Tips for added security and safer browsing: (Links are in Bold Blue)

1. Browser Security
   [o] Safe Settings (Please ignore the suggestion to use the Registry Editor in this section "Creating a Custom Security Zone")
   [o] ZonedOut. This manages the Zones in Internet Explorer. (For IE7 and IE8, Windows 2000 thru Vista. No Windows 7)

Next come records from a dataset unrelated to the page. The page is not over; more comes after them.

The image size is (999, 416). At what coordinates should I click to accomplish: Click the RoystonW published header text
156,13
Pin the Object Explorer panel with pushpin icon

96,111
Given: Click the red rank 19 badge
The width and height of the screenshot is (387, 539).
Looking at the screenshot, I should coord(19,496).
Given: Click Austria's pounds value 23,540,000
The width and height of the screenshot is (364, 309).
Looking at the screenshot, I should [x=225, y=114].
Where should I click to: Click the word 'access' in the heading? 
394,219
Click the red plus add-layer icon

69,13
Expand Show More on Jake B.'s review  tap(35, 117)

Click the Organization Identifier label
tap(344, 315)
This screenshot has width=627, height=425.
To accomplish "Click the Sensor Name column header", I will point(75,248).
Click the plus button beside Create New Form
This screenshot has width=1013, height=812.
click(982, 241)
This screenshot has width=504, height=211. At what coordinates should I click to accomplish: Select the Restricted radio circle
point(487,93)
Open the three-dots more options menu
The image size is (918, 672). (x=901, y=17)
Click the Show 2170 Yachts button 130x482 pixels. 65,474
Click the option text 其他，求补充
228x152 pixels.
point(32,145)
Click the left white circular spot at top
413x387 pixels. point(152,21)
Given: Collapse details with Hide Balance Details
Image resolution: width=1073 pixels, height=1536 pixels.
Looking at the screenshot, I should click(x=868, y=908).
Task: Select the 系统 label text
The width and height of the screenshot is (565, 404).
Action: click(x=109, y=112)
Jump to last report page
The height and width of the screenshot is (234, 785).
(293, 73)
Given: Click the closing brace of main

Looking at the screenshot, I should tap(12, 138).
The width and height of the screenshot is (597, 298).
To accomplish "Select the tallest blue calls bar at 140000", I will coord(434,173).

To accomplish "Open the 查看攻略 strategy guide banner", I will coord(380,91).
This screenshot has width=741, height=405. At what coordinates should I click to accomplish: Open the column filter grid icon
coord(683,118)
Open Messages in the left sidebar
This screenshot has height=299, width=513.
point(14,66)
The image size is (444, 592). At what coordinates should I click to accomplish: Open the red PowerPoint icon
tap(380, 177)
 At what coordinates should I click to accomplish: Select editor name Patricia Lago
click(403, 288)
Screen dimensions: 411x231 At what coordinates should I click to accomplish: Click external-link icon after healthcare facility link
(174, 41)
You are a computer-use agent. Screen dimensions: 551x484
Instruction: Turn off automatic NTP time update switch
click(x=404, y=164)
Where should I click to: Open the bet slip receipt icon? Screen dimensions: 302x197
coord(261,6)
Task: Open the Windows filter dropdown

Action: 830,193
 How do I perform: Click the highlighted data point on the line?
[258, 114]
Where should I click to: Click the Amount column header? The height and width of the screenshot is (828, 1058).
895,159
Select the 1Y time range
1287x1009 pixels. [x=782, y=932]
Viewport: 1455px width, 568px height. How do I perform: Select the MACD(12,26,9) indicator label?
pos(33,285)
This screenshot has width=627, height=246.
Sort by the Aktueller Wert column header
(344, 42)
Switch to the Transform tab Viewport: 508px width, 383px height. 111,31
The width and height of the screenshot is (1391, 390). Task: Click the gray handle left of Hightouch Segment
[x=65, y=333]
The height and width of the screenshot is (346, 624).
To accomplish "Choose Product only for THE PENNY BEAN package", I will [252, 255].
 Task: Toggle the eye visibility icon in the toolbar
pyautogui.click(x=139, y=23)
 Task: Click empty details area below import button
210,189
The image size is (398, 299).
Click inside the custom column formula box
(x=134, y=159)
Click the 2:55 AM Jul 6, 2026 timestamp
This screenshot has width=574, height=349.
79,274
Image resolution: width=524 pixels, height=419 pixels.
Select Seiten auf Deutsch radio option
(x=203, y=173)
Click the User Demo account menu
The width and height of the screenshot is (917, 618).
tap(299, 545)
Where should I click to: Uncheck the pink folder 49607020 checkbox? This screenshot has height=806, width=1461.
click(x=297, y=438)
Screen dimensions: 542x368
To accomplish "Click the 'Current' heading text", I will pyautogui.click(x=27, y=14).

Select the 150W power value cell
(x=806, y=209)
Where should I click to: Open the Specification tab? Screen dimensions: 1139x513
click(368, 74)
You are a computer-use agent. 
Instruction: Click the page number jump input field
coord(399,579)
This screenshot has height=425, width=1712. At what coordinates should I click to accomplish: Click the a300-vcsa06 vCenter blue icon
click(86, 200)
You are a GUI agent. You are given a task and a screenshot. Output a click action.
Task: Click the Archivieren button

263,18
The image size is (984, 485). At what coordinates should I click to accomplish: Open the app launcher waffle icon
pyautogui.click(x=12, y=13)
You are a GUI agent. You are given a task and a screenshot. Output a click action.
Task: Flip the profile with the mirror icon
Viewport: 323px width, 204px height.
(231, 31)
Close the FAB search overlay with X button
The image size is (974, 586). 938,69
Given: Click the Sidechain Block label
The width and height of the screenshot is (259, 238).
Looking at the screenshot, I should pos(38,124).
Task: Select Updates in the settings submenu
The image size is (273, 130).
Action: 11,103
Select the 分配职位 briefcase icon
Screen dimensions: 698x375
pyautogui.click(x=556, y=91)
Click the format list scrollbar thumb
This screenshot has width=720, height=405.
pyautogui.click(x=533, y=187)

   [o] Replace the Host Files
   [o] Google Toolbar Pop Up Blocker
   [o]Web of Trust (WOT) Site Advisor. Traffic-light rating symbols show which rate the site for Trustworthiness, Vendor Reliability, Privacy, Child Safety.
   
2. Have layered Security:
   [o]Antivirus :(only one):Both of the following programs are free and known to be good:
   [o]Avira-AntiVir-Personal-Free-Antivirus
   [o] [o]Avast-Free Antivirus
   [o]Firewall (only one): Use bi-directional firewall. Both of the following programs are free and known to be good:
   [o]Comodo
   [o]Zone Alarm
   
3. Antimalware: I recommend all of the following:
   [o]Spywareblaster: SpywareBlaster protects against bad ActiveX.
   [o]Spybot Search & Destroy
   
4. Updates: Stay current:
   [o] the Microsoft Download Sitefrequently. All updates marked Critical and the current SP updates.
   [o]Adobe Reader Install current, uninstall old.
   [o]Java Updates Install current, uninstall old.
   
5. Tracking Cookies
   Reset Cookie:
   [o]For Internet Explorer: Internet Options (through Tools or Control Panel) Privacy tab> Advanced button> check 'override automatic Cookie handling'> check 'accept first party Cookies'> check 'Block third party Cookies'> check 'allow per session Cookies'> Apply> OK.
   [o]For Firefox: Tools> Options> Privacy> Cookies> check ‘accept Cookies from Sites’> Uncheck 'accept third party Cookies'> Set Keep until 'they expire'. This will allow you to keep Cookies for registered sites and prevent or remove others. (Note: for Firefox v3.5, after Privacy click on 'use custom settings for History.')
   I suggest using the following two add-on for Firefox. They will prevent the Tracking Cookies that come from ads and banners and other sources:
   AdBlock Plus
   Easy List
   [o]For Chrome: Tools> Options> Under The Hood> Privacy Section> CHECK 'Restrict how third party Cookies can be used'> Close.
   
6. Do regular Maintenance
   Clean the temporary internet files often:
   [o] Temporary File Cleaner
   [o] ATF Cleaner by Atribune
7. Restore Points:
   [o]See System Restore Guide
8. Safe Email Handling
   [o] Don't open email from anyone you don't know.
   [o] Don't open Attachments in the email. Safe to your desktop and scan for viruses using a right click
   [o] Don't leave your personal email address on the internet. Have a separate email account at one of the free web-based emails like Yahoo.

Please let me know if you find any bad link.